• **TASK DESCRIPTION**
From the data that follows, copy every line holding the string "размер".
(Beginning of INFORMATION SHOWN)
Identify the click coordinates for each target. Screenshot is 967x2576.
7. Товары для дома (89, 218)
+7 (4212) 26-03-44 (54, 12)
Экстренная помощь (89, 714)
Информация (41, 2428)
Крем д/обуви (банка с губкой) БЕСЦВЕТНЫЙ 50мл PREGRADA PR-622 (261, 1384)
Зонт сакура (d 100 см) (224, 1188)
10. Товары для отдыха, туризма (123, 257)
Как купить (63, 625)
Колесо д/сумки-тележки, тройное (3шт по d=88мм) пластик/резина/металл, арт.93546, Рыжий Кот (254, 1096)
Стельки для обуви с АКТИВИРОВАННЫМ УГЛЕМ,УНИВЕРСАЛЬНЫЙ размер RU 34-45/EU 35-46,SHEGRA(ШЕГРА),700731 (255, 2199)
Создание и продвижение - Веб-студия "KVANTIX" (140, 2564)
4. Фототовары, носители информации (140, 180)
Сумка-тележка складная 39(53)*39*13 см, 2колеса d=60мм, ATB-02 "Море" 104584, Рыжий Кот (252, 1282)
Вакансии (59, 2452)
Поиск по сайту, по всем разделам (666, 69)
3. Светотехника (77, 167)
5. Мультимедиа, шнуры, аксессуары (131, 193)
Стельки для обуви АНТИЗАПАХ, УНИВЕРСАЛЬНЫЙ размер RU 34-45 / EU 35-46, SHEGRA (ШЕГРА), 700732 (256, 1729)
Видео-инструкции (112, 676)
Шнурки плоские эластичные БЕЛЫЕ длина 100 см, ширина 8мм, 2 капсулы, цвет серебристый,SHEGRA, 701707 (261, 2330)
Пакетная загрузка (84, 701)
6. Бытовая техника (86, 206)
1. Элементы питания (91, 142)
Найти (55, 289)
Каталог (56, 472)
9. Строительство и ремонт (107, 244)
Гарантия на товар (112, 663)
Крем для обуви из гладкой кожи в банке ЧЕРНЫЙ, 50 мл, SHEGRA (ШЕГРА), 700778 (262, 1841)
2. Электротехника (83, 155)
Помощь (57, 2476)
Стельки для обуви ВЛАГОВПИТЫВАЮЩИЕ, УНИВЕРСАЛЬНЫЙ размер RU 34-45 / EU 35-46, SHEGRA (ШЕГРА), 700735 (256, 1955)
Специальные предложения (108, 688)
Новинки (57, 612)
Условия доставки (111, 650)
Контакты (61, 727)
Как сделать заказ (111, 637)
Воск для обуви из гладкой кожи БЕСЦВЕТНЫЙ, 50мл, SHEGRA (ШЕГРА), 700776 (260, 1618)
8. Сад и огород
(End of INFORMATION SHOWN)
• **RESPONSE BELOW**
Стельки для обуви с АКТИВИРОВАННЫМ УГЛЕМ,УНИВЕРСАЛЬНЫЙ размер RU 34-45/EU 35-46,SHEGRA(ШЕГРА),700731 (255, 2199)
Стельки для обуви АНТИЗАПАХ, УНИВЕРСАЛЬНЫЙ размер RU 34-45 / EU 35-46, SHEGRA (ШЕГРА), 700732 (256, 1729)
Стельки для обуви ВЛАГОВПИТЫВАЮЩИЕ, УНИВЕРСАЛЬНЫЙ размер RU 34-45 / EU 35-46, SHEGRA (ШЕГРА), 700735 (256, 1955)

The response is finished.